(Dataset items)
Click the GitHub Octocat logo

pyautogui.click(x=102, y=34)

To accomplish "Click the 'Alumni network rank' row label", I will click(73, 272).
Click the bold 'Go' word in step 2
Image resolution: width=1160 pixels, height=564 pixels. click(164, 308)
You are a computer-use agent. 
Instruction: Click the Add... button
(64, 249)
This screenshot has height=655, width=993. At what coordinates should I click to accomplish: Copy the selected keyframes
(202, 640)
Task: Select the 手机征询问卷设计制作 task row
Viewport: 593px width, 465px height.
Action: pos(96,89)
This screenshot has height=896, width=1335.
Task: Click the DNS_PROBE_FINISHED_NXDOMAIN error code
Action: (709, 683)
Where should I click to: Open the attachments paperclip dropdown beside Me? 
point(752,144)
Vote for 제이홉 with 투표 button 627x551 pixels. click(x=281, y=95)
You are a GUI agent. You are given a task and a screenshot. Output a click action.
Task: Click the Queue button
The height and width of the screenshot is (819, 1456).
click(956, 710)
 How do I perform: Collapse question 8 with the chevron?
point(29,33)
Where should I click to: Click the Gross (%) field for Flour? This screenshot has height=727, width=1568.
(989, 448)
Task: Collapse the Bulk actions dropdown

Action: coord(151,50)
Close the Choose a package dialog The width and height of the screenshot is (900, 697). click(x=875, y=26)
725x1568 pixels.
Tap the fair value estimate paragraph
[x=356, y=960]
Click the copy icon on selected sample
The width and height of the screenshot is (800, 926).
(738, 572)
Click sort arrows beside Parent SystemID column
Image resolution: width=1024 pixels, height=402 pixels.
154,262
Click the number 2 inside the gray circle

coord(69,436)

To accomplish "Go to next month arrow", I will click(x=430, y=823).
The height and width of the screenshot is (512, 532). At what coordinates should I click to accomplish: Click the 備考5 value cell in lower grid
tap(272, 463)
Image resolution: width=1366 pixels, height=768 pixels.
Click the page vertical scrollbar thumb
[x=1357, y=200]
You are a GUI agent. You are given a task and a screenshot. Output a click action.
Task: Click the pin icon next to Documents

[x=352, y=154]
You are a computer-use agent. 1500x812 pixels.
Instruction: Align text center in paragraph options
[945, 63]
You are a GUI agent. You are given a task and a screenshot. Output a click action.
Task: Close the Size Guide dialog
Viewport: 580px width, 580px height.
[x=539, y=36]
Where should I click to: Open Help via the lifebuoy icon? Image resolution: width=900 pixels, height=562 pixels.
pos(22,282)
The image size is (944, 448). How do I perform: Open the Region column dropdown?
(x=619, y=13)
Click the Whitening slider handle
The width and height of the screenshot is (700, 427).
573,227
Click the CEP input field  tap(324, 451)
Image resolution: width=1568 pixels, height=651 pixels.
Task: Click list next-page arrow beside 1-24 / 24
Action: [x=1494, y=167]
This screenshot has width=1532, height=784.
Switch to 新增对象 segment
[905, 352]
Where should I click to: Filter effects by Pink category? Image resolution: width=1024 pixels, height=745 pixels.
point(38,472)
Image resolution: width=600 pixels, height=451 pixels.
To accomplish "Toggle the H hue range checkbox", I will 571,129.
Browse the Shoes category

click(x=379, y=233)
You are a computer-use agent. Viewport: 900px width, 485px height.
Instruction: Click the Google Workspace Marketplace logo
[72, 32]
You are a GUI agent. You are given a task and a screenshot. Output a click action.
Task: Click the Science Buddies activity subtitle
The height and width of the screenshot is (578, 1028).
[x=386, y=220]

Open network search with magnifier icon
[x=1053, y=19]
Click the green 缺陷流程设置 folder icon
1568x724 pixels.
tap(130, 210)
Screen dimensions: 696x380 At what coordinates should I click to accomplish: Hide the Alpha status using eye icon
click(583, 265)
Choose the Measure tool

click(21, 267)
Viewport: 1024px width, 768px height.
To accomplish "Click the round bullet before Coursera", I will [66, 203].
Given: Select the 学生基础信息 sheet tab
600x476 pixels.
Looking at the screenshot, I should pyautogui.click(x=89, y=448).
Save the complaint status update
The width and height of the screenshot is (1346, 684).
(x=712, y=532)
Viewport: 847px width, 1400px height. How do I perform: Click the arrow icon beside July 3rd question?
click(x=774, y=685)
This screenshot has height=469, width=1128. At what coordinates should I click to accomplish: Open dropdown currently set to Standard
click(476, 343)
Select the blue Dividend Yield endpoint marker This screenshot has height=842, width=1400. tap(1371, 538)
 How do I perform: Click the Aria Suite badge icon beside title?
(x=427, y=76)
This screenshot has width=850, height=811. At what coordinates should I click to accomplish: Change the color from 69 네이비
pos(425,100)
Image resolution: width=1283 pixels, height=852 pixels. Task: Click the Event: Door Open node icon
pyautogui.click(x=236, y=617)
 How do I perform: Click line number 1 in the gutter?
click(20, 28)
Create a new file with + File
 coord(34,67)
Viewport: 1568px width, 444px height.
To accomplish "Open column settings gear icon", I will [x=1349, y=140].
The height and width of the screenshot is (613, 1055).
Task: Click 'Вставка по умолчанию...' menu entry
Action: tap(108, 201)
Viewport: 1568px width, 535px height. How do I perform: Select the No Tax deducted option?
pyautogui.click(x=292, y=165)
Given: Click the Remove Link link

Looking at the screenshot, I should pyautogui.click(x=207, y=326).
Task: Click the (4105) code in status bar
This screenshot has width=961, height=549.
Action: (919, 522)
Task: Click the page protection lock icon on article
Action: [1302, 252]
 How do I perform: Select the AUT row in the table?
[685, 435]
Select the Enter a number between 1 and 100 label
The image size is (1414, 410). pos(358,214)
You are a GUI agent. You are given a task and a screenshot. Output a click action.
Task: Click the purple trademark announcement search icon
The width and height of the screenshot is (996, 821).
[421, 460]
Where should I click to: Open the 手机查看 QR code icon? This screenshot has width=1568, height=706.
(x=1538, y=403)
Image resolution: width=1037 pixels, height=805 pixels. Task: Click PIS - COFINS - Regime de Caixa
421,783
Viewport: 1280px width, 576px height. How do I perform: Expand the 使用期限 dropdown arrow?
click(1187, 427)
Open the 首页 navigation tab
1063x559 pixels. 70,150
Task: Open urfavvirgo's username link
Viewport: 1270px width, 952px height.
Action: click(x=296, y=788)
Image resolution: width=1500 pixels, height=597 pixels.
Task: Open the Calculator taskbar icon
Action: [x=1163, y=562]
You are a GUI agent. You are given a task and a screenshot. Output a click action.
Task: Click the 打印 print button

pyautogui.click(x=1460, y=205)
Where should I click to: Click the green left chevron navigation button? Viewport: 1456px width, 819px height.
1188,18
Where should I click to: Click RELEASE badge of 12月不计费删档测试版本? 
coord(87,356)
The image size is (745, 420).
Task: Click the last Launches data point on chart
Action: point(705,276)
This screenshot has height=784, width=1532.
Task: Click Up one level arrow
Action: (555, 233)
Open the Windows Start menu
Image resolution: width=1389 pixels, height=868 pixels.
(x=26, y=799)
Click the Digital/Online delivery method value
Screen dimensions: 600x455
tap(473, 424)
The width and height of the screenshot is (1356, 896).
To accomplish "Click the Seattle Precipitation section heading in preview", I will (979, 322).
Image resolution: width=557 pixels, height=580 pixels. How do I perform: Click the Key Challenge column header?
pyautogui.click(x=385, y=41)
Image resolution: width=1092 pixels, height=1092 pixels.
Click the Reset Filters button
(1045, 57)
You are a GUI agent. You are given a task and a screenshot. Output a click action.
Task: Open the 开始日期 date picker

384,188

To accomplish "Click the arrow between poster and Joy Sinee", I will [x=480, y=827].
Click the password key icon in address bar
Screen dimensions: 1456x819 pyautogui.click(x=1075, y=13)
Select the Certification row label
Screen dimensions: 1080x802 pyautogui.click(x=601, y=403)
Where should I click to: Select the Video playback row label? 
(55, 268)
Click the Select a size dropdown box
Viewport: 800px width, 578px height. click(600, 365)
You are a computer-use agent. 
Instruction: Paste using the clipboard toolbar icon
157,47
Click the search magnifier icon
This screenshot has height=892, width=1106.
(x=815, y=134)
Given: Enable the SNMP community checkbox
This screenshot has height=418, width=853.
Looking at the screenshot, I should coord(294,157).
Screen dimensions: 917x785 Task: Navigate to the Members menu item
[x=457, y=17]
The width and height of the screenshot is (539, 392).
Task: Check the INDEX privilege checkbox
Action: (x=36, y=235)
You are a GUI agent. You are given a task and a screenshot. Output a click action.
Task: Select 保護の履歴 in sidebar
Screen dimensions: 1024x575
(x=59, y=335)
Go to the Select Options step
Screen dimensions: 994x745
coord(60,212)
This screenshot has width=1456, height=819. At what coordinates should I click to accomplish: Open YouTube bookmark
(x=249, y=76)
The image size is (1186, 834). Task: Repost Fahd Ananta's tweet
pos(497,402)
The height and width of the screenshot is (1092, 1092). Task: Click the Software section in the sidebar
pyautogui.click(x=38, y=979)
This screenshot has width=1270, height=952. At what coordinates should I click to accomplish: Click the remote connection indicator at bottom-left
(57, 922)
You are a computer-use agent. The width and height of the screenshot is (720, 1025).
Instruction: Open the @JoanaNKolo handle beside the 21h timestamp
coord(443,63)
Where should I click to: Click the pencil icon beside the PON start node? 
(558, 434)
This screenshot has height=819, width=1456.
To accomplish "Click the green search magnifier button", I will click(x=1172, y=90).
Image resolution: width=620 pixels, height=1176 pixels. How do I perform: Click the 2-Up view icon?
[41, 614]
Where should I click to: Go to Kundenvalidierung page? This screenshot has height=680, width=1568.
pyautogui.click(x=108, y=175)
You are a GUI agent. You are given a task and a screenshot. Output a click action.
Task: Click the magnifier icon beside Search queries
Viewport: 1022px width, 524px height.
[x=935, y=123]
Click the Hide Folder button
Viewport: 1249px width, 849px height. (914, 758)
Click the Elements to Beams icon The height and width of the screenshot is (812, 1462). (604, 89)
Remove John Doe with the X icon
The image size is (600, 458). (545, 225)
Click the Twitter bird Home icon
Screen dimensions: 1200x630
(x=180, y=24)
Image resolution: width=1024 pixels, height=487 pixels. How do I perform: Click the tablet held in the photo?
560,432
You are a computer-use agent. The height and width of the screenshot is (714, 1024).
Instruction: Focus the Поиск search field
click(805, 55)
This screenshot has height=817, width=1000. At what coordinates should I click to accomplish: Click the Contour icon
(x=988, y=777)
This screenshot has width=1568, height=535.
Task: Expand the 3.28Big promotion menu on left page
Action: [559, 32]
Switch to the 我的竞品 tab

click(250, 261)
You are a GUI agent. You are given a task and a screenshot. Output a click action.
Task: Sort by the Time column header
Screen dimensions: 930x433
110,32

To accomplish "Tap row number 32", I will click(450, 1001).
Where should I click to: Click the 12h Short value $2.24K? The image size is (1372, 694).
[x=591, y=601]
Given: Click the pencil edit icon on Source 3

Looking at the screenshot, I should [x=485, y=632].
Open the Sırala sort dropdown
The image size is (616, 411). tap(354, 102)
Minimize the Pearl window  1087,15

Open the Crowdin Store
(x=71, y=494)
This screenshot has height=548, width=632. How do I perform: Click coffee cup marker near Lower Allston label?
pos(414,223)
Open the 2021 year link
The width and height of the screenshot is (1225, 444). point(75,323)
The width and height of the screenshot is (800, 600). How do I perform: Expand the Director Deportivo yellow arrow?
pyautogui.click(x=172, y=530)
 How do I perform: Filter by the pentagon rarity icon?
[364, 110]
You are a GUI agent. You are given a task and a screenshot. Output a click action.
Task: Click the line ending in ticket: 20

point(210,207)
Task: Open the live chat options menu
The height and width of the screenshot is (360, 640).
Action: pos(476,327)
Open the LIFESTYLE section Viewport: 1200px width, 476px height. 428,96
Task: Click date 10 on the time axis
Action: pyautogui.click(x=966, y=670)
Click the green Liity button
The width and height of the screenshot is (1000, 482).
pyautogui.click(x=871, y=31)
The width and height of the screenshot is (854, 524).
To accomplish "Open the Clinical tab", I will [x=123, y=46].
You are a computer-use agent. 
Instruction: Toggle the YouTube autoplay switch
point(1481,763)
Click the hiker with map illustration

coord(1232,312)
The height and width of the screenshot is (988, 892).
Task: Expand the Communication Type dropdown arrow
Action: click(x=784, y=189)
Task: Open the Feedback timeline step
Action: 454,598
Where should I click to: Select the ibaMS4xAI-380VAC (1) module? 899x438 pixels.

→ **REQUIRED WORK**: Repeat the records from the very first line down to the line containing "Close the Choose", including both of those lines.

→ **CORRECT ANSWER**:
Click the GitHub Octocat logo

pyautogui.click(x=102, y=34)

To accomplish "Click the 'Alumni network rank' row label", I will click(73, 272).
Click the bold 'Go' word in step 2
Image resolution: width=1160 pixels, height=564 pixels. click(164, 308)
You are a computer-use agent. 
Instruction: Click the Add... button
(64, 249)
This screenshot has height=655, width=993. At what coordinates should I click to accomplish: Copy the selected keyframes
(202, 640)
Task: Select the 手机征询问卷设计制作 task row
Viewport: 593px width, 465px height.
Action: pos(96,89)
This screenshot has height=896, width=1335.
Task: Click the DNS_PROBE_FINISHED_NXDOMAIN error code
Action: (709, 683)
Where should I click to: Open the attachments paperclip dropdown beside Me? 
point(752,144)
Vote for 제이홉 with 투표 button 627x551 pixels. click(x=281, y=95)
You are a GUI agent. You are given a task and a screenshot. Output a click action.
Task: Click the Queue button
The height and width of the screenshot is (819, 1456).
click(956, 710)
 How do I perform: Collapse question 8 with the chevron?
point(29,33)
Where should I click to: Click the Gross (%) field for Flour? This screenshot has height=727, width=1568.
(989, 448)
Task: Collapse the Bulk actions dropdown

Action: coord(151,50)
Close the Choose a package dialog The width and height of the screenshot is (900, 697). click(x=875, y=26)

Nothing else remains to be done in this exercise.